Het kabinet wil Nederland zo inrichten dat het voor de lange termijn zo veilig mogelijk blijft tegen overstromingen. Met de Watervisie was het kabinet reeds begonnen met de voorbereiding om het waterveiligheidsbeleid te actualiseren. Het advies van de Deltacommissie biedt handvatten om dit verder te gaan uitwerken.

Normering

De inzet is erop gericht om maatschappelijke ontwrichting te voorkomen. Het kabinet kiest er dan ook voor om in de normering méér rekening te houden met het risico van slachtoffers. Het kabinet is van mening dat de kans dat mensen overlijden door een overstroming kleiner moet worden. In combinatie met de groei van de economie en de bevolking ten opzichte van 50 jaar geleden betekent dit dat de veiligheid verbetert1.

Het kabinet wil daarom een nieuwe normeringsystematiek voor de waterveiligheid uitwerken. Hierin wordt verwerkt een basisveiligheid voor ieder individu, een maatschappelijk aanvaardbaar risico gericht op grote groepen slachtoffers en een economisch optimaal veiligheidsniveau. Het kabinet stelt zich voor in 2011 een nieuwe normering te introduceren, nadat de gevolgen van de door de Deltacommissie voorgestelde factor 10 in beeld zijn gebracht. Bij de vijfde ronde toetsing van de waterkeringen (vanaf 2017) zal definitief met de nieuwe systematiek kunnen worden gewerkt. Het regelmatig actualiseren van normen is overigens noodzakelijk om Nederland ook voor de toekomst veilig te houden.

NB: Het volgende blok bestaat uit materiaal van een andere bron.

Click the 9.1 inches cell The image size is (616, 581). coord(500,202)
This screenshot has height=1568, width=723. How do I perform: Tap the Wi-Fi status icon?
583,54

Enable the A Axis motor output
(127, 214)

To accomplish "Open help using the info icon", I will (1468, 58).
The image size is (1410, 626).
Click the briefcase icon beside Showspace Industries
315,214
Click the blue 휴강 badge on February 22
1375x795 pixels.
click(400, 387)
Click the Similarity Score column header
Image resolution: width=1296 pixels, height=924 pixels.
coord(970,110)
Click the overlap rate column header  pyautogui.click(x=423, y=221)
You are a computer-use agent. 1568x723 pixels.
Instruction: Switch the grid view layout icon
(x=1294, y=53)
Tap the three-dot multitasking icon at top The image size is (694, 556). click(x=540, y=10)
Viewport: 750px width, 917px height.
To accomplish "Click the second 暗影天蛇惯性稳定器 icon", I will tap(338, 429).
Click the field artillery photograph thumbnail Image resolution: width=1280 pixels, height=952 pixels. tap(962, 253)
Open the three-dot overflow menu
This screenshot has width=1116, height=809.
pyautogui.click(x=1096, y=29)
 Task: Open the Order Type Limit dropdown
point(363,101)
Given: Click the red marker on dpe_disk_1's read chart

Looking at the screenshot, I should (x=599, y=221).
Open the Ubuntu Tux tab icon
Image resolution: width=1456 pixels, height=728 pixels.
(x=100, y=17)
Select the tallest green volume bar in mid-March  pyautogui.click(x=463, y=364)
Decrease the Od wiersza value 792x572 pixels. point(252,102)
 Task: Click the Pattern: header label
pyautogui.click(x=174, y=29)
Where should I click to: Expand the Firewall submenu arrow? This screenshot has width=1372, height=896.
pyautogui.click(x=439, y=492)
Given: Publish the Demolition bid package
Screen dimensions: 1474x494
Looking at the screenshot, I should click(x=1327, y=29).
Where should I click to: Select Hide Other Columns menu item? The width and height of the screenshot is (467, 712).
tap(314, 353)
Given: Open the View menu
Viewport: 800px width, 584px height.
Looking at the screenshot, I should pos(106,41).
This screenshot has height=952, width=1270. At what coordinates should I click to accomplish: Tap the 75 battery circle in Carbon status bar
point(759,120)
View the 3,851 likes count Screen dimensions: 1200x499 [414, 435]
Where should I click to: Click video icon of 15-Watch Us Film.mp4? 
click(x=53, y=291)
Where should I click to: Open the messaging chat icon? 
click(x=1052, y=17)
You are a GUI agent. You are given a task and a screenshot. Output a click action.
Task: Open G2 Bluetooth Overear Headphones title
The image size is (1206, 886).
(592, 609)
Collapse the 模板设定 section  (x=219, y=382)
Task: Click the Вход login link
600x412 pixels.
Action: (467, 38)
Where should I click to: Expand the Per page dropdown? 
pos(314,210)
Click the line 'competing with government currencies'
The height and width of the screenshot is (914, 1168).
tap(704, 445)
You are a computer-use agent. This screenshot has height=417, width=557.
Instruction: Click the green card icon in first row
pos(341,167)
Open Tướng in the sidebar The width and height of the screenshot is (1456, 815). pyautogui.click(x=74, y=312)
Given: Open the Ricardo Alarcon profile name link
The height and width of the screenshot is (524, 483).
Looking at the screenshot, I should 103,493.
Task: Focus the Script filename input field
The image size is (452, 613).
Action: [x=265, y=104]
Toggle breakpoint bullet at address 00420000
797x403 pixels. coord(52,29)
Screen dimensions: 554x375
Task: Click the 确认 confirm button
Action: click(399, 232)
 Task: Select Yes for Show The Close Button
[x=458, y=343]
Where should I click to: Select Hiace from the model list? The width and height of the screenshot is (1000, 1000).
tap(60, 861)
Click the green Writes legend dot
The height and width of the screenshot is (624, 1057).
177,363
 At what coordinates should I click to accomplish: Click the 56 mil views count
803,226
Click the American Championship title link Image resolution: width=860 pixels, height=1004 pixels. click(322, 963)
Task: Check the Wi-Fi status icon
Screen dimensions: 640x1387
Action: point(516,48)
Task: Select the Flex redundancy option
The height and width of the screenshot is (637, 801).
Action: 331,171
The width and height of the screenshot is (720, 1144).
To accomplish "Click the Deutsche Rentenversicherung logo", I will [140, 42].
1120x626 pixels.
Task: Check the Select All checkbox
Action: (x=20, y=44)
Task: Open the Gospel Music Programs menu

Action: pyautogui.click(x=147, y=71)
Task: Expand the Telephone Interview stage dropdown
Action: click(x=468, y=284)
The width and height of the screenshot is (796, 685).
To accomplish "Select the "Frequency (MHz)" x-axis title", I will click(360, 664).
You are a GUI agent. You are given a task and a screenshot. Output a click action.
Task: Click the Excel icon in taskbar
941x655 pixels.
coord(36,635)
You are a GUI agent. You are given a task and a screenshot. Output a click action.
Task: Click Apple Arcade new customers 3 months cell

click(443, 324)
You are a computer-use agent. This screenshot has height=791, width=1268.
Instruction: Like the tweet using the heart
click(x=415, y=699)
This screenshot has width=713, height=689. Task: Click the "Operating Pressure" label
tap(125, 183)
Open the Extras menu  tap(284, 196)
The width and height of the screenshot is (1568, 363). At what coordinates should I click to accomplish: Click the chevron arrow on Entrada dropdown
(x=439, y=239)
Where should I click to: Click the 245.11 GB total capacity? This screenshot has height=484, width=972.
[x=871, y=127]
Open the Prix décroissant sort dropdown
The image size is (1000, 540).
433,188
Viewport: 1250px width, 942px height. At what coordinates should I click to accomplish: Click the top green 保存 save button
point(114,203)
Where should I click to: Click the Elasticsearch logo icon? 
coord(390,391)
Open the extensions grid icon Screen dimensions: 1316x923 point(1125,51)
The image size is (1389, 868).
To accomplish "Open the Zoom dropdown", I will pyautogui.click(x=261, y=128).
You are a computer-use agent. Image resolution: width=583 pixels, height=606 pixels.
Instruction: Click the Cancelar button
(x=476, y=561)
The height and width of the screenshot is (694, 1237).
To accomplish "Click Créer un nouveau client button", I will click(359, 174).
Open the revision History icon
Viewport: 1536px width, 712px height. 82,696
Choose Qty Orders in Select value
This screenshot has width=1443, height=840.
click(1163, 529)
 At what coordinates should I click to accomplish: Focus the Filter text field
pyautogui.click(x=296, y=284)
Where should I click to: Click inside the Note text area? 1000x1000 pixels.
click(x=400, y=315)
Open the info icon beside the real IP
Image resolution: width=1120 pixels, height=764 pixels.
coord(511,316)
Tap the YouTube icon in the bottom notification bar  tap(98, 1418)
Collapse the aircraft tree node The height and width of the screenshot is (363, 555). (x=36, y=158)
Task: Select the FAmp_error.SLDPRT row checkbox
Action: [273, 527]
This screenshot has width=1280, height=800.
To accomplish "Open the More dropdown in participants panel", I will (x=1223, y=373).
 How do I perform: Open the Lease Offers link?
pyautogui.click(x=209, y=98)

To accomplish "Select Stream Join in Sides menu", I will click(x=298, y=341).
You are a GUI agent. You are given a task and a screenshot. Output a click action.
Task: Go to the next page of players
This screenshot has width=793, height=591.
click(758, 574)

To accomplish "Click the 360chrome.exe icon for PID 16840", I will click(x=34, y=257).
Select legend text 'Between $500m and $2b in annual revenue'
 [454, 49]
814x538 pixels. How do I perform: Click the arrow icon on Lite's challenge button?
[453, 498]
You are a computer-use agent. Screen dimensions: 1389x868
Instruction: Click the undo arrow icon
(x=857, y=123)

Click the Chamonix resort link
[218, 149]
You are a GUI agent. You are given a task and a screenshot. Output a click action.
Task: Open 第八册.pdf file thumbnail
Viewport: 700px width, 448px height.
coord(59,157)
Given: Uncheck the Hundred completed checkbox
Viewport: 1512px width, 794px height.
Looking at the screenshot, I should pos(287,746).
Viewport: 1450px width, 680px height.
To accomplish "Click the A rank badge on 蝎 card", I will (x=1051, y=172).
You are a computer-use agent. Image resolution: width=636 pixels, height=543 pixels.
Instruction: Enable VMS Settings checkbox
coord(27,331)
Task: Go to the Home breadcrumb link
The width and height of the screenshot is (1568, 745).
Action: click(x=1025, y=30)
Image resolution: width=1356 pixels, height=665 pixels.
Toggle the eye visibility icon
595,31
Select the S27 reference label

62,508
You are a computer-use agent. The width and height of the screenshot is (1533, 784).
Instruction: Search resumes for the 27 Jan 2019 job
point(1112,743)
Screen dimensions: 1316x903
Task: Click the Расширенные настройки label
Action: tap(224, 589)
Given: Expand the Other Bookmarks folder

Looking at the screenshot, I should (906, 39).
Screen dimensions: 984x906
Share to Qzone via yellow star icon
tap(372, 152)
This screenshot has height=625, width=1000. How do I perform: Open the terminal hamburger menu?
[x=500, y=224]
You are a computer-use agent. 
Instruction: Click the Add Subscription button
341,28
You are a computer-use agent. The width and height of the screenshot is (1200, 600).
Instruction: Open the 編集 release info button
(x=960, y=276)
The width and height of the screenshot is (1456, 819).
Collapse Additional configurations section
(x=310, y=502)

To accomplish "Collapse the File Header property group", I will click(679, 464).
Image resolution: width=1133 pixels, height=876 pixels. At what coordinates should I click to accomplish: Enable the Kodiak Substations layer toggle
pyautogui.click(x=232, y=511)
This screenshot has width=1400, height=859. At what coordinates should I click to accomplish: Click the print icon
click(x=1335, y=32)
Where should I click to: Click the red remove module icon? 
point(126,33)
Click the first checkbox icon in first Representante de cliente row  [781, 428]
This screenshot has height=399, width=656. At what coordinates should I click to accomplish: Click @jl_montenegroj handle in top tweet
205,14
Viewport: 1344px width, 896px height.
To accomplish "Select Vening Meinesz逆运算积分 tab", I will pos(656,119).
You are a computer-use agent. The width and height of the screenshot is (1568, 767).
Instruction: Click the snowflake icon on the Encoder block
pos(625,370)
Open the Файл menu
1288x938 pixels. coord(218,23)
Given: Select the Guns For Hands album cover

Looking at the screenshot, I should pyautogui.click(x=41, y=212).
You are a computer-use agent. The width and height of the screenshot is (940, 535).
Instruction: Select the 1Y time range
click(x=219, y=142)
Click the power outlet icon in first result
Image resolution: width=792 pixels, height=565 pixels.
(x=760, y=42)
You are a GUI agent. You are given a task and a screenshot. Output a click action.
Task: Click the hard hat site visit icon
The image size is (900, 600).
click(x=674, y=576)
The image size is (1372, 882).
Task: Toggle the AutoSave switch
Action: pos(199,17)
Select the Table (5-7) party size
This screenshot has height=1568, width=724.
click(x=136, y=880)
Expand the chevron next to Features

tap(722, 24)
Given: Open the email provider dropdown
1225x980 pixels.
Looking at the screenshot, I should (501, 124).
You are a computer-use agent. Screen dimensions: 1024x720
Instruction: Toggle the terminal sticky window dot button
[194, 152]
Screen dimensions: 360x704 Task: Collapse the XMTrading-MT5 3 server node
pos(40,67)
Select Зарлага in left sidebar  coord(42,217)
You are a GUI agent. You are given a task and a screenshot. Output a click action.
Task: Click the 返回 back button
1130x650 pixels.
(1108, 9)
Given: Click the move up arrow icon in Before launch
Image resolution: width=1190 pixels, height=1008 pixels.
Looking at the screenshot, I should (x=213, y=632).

Preventie is belangrijkste pijler

Het kabinet zet in op het nemen van preventieve maatregelen om een overstromingsramp zoveel mogelijk te voorkomen. Een krachtige kustverdediging met zandsuppleties versterkt de veiligheid. In aanvulling op het beproefde concept van zandsuppleties is er ook aandacht voor de ontwikkeling van nieuwe innovatieve technieken, de pilot met de zogenaamde Zandmotor is hier een voorbeeld van. Bij dit concept wordt een grote hoeveelheid zand op een locatie aangebracht, waarna dit op natuurlijke wijze verspreid wordt langs de kust.

En ook de veiligheid langs de grote rivieren staat buiten kijf: het kabinet zet in op extra ruimte voor de rivier en extra sterke rivierdijken.

Innovaties in dijken: de Deltadijk

De Commissie geeft aan dat het concept van de «Deltadijken»2 een kans biedt voor het realiseren van extra veiligheid. Het kabinet onderschrijft de potenties van dit concept voor de beperking van gevolgen van eventuele overstromingen. Deltadijken zijn denkbaar in verschillende varianten. Bij de variant «brede dijken» spreekt met name de mogelijkheid van functiecombinaties aan. Voor die variant zijn ruimtelijke reserveringen nodig en moet worden gekeken naar de ruimtelijke gevolgen. De invulling van het concept«Deltadijk» is lokaal maatwerk.

De benodigde maatregelen voor de waterveiligheid wil het kabinet vóór 2050 gerealiseerd hebben. Daarna blijft actualisatie nodig. Werken aan de veiligheid vraagt continue aandacht.

Beperken van de gevolgen van een overstroming door zorgvuldige ruimtelijke planning

Het voorkómen van overstromingen is voor dit kabinet de belangrijkste pijler van het waterveiligheidsbeleid. Ons waterkeringenstelsel is internationaal gezien uniek. Ondanks de forse inzet op preventie is een overstroming echter nooit volledig uit te sluiten. Daarom zet het kabinet aanvullend in op het beperken van de gevolgen van een mogelijke overstroming. Voor de meest kwetsbare gebieden zal het kabinet voorwaarden opstellen voor nieuwbouw (inpassing en ontwerp) en bescherming (fysiek en organisatorisch middels rampenplannen) van vitale functies en kwetsbare objecten. Evenals de Deltacommissie is het kabinet van mening dat er op deze wijze verantwoord gebouwd en ontwikkeld kan worden in heel Nederland.

Inzet op rampenbeheersing

In de brief aan de Tweede Kamer over nationale veiligheid1 is bevestigd dat een forse inzet op preventie van groot belang is. De gevolgen van een overstromingsramp zijn immers groot. Mocht zo’n ramp zich toch voordoen, dan is een efficiënte rampenbeheersing essentieel. Dit kan slachtoffers en schade beperken. Met het Kabinetsstandpunt Rampenbeheersing Overstromingen (2006) is de basis gelegd om de rampenbeheersing op orde te krijgen. De veiligheidsregio’s en het ministerie van BZK coördineren de rampenbeheersing.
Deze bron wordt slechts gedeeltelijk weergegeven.